Records:
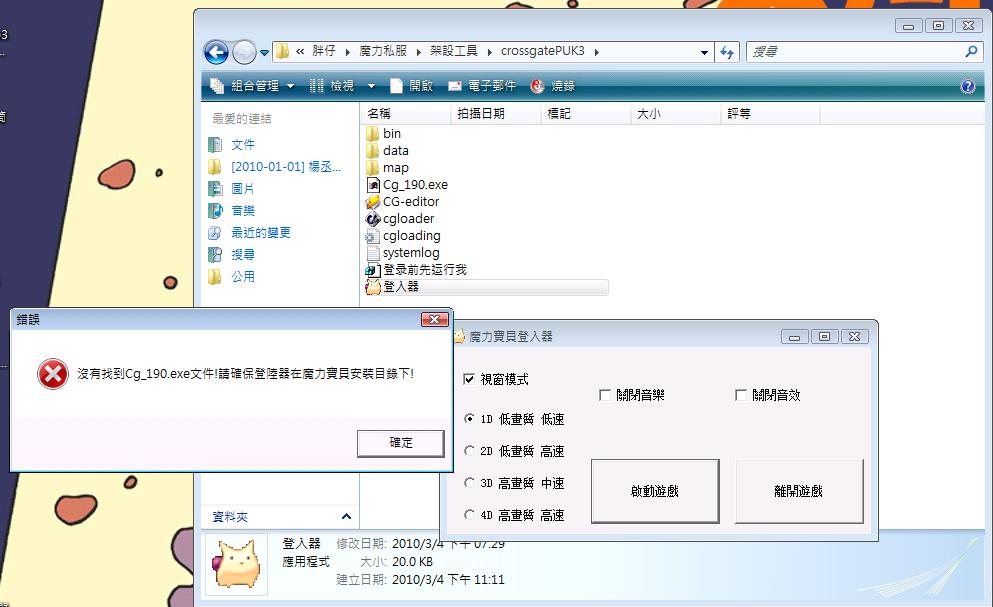
Task: Click the 啟動遊戲 button
Action: pos(655,491)
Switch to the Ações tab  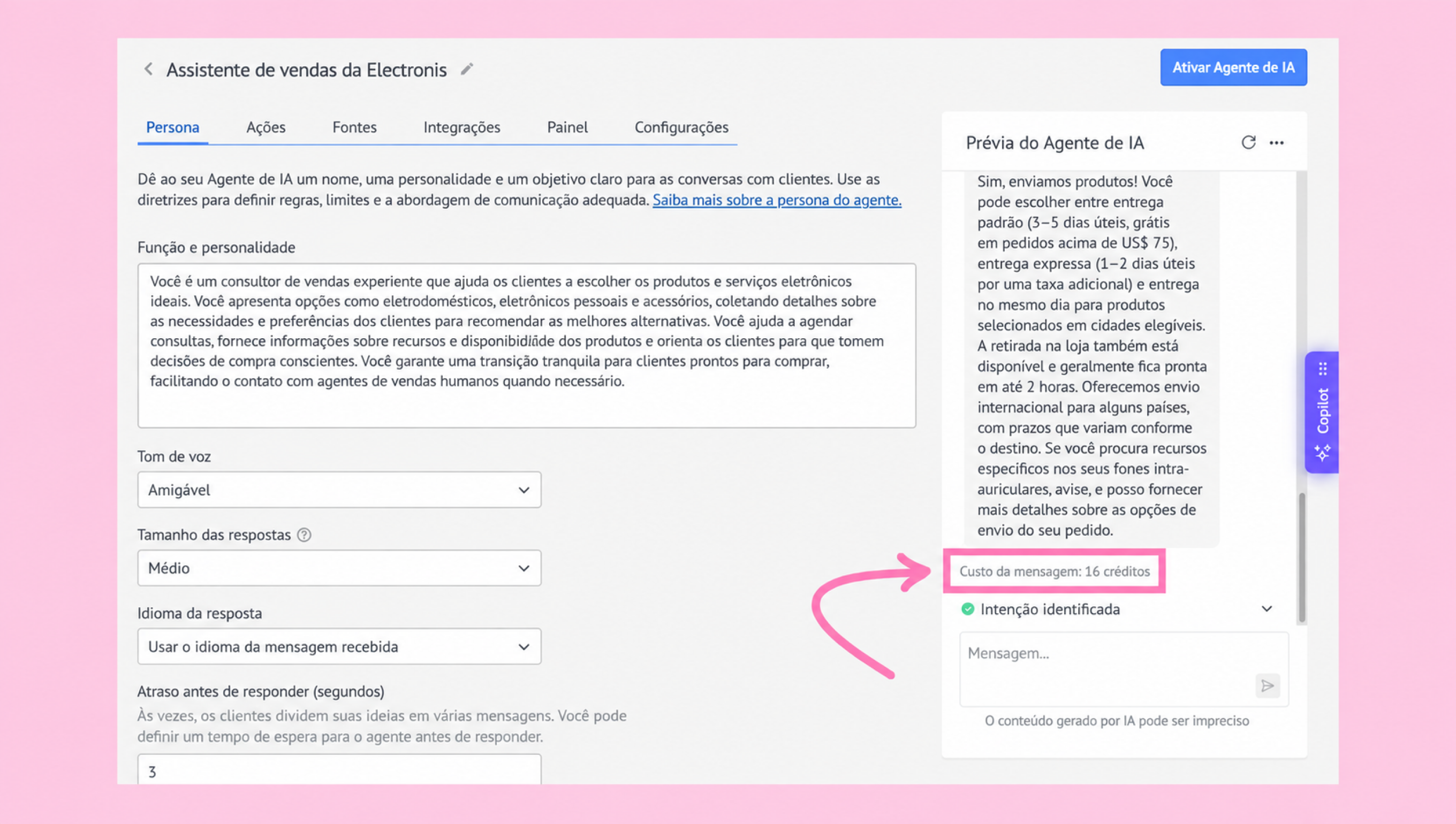pos(266,127)
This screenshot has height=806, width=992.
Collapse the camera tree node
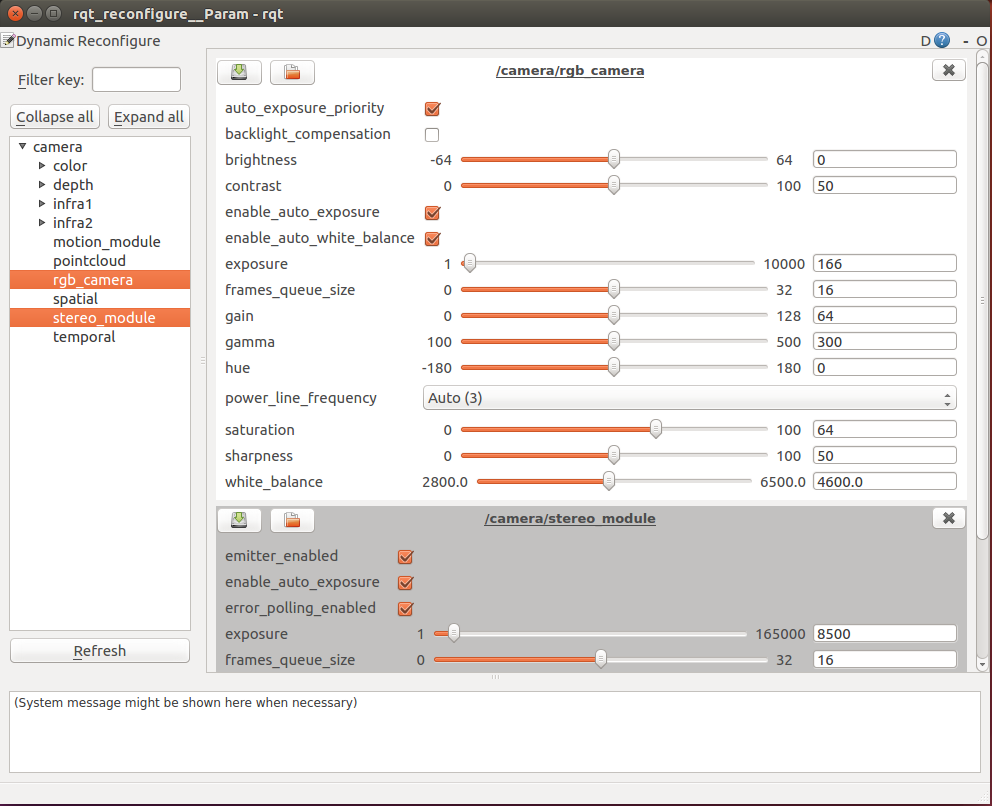[x=22, y=147]
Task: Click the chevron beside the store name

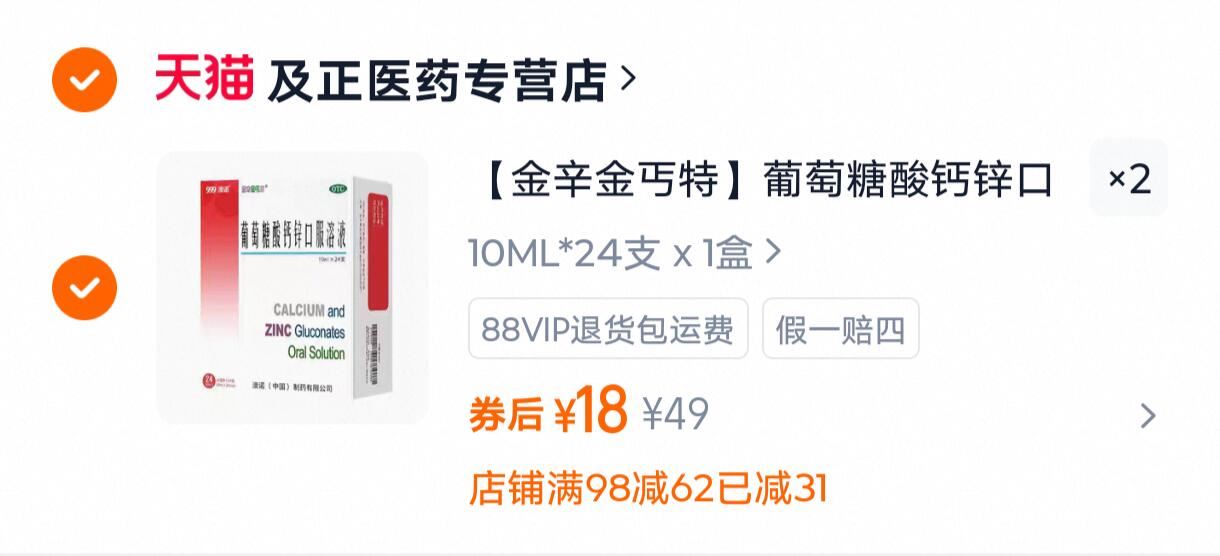Action: [x=628, y=78]
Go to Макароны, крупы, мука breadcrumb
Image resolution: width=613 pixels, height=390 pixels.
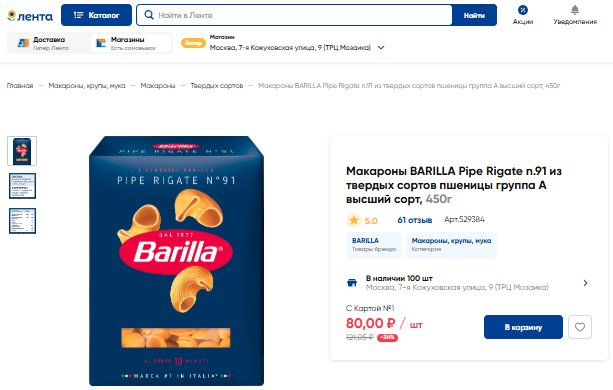[x=87, y=86]
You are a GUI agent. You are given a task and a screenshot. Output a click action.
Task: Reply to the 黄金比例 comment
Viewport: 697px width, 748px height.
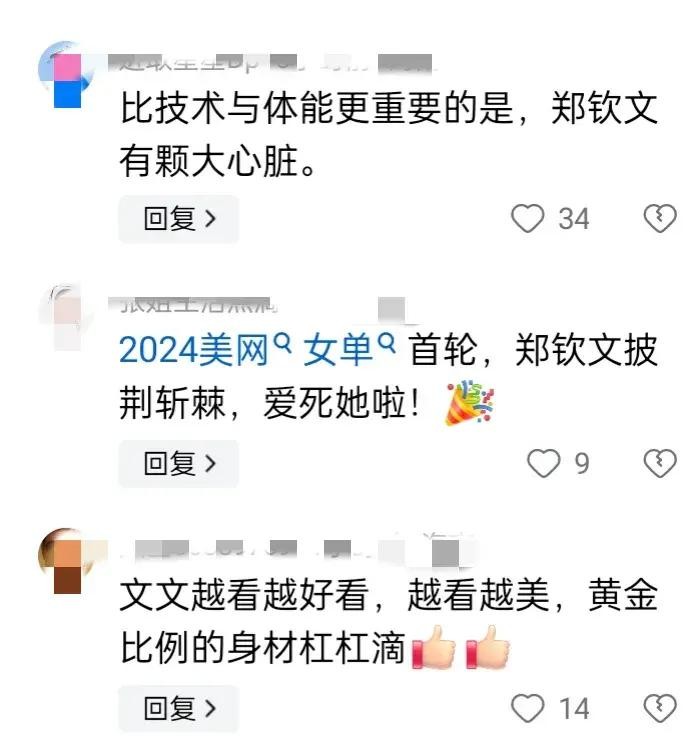178,708
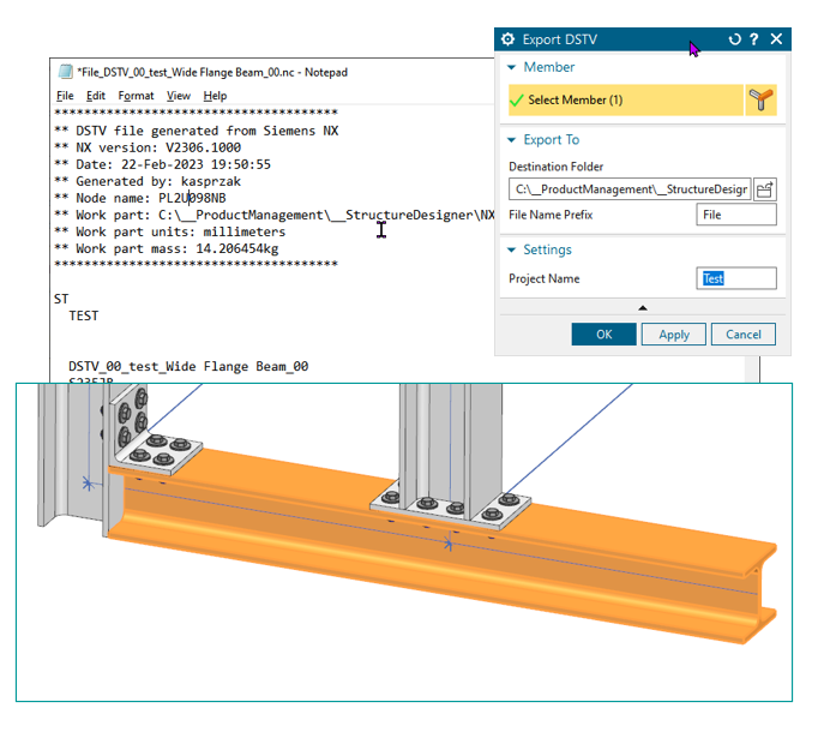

What the exercise asks: Look through the entries and return each line that has the word "screenshot" in it.

Result of the exercise:
This screenshot has height=806, width=992.
You are a GUI agent. You are given a task and a screenshot. Output a click action.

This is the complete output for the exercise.